As a cartoonist, one advantage you have over prose writers is that after you publish your book, you can sell your original artwork in a gallery show for hundreds of dollars. This works out great financially for the artists, and at the same time works out great for the fans.
David Heatley recently posted an awesome concept diagram of a multi-media show he has in mind to do for his upcoming memoir:
Heatley’s memoir seems particularly suited to this kind of presentation — dig the home videos his father singing.
So anyways: sell your originals. Although few prose writers have taken advantage of the business model, I can see it working, especially for people who write first drafts in longhand. (Lynda Barry sells pages of her original calligraphic manuscript for Cruddy at very reasonable prices over ebay.) Who would mind this hanging on your wall?

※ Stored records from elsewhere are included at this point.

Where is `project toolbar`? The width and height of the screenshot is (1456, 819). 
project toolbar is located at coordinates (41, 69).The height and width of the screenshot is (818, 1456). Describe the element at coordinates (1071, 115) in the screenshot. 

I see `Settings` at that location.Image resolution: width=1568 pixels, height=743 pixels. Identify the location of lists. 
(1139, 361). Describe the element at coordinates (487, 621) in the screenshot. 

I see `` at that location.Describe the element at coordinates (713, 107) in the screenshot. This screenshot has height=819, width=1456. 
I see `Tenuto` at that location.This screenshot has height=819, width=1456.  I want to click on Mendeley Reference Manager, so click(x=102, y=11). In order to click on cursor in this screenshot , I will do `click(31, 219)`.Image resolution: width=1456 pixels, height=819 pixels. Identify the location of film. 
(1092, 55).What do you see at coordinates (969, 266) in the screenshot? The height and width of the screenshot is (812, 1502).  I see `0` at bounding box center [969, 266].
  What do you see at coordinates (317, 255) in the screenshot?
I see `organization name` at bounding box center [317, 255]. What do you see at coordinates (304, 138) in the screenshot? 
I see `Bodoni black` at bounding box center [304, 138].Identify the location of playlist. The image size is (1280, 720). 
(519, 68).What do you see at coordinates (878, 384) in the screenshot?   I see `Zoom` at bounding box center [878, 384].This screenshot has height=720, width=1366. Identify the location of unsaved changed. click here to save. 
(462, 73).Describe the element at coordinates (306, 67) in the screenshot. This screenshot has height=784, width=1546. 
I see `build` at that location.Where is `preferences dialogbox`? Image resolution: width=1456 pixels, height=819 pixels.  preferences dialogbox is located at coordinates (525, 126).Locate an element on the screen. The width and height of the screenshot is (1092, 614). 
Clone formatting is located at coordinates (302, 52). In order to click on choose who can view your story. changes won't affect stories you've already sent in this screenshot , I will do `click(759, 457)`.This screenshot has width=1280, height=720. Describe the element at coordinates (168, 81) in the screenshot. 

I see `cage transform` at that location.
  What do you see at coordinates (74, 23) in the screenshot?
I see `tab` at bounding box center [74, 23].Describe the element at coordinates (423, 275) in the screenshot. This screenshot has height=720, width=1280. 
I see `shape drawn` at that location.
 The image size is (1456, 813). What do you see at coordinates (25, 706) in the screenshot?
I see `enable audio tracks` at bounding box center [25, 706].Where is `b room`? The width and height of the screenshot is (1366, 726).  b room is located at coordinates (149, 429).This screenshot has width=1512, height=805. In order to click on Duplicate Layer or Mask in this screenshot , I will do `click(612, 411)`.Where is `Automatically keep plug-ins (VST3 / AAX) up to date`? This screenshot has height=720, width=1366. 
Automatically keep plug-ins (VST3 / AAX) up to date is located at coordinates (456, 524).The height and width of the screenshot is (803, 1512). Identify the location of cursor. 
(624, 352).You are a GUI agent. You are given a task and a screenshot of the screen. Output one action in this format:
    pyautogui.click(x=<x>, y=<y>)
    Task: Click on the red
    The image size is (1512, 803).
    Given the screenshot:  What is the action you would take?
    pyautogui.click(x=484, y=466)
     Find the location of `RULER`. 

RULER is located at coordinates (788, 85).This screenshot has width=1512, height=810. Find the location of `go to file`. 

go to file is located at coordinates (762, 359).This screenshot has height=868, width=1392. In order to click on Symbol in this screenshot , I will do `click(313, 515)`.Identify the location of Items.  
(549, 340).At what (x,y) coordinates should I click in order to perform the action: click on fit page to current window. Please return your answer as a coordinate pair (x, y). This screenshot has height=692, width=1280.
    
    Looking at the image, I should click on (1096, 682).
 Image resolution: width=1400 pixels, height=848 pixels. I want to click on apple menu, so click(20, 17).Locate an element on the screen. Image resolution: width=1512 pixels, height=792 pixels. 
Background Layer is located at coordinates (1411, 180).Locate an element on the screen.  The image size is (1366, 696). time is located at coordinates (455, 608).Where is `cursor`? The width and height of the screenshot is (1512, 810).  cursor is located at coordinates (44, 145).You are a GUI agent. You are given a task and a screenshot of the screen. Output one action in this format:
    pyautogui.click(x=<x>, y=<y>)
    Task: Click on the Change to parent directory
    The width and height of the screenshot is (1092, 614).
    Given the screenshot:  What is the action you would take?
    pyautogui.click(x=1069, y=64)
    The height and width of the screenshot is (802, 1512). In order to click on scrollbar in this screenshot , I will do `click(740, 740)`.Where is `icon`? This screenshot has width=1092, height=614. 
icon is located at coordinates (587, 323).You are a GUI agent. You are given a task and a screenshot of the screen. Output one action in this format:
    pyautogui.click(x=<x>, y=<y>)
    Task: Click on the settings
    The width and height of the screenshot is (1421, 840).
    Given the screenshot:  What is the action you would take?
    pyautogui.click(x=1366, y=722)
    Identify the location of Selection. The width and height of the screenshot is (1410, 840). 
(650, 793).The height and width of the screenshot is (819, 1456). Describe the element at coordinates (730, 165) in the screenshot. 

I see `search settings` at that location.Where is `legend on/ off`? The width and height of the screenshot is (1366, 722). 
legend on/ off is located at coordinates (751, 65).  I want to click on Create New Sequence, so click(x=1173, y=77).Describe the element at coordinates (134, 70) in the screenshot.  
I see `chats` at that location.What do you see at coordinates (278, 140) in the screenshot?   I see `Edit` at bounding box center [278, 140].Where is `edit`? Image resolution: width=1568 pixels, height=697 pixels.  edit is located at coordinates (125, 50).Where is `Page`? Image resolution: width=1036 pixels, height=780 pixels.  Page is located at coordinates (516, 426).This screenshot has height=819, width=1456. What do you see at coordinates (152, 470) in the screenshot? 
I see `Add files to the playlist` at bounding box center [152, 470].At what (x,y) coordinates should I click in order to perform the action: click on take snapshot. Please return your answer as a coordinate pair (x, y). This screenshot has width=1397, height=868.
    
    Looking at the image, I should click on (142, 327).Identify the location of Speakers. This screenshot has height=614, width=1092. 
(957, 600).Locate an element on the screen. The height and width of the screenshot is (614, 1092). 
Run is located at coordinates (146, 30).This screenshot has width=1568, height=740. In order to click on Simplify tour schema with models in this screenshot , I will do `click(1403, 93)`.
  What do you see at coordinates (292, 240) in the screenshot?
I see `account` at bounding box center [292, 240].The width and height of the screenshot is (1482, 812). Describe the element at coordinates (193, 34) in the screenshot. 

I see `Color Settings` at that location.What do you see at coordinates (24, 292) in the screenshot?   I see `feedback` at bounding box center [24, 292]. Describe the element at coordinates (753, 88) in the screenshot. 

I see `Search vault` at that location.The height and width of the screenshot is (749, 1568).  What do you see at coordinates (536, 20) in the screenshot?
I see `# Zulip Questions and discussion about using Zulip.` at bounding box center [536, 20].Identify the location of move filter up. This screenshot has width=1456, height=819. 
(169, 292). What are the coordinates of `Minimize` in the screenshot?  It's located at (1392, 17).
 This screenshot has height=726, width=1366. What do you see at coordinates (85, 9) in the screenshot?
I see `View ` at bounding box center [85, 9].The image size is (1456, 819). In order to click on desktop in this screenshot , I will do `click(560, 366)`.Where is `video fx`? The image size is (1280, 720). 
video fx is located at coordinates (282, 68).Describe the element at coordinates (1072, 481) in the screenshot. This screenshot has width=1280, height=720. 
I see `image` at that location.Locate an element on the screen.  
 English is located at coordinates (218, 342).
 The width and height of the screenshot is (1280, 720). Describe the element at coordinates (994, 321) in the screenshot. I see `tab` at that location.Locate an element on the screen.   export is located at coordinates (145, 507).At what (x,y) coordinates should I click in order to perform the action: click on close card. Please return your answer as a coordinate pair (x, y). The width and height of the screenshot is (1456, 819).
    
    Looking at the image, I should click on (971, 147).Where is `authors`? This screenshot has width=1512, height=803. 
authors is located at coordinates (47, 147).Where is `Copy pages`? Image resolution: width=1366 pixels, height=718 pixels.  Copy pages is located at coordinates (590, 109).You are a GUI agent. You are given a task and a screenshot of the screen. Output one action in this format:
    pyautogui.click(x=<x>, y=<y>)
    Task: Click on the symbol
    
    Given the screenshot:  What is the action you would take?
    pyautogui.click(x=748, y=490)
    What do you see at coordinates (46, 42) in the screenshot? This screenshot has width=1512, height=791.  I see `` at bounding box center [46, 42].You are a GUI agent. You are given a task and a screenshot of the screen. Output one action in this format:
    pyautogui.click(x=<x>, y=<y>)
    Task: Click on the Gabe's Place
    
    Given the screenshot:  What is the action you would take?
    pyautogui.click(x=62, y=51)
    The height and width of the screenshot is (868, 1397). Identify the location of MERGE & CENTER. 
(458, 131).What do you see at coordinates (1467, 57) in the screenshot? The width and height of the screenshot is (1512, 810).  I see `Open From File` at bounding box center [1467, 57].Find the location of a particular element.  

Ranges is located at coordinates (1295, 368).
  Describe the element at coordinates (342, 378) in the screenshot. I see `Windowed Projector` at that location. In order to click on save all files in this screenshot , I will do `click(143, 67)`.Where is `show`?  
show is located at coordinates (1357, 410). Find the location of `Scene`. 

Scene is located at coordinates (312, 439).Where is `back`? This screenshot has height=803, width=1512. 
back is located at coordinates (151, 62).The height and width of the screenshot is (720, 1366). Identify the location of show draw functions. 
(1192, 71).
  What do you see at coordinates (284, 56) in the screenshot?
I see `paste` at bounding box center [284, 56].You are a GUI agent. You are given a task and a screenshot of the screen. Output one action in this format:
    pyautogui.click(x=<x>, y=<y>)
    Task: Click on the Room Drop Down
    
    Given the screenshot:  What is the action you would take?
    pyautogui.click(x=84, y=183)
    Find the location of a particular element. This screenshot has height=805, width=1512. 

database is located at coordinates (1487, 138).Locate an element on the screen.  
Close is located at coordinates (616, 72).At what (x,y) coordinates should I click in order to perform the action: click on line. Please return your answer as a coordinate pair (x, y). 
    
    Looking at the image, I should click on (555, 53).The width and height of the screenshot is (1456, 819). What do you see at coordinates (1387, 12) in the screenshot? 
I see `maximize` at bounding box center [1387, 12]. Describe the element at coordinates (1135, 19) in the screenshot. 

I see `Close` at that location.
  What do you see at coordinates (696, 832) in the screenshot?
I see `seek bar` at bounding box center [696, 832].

I can’t imagine anyone ever wanting to buy my original artwork, but you never know. I better start working bigger…on better paper!
Gwenda says
I’m a big fan of this, since I have a couple of LOVELY Lynda Barry pieces I got off ebay.
austin says
lucky you!
fluffy says
I have a small but growing collection of independent artists’ original art and yes, it is a quite nice thing to have.
Unfortunately for me, most of my originals are .psd files which are rather difficult to frame, not that anyone would want to buy my originals anyway.
Austin Kleon says
same here — who wants a photoshop file?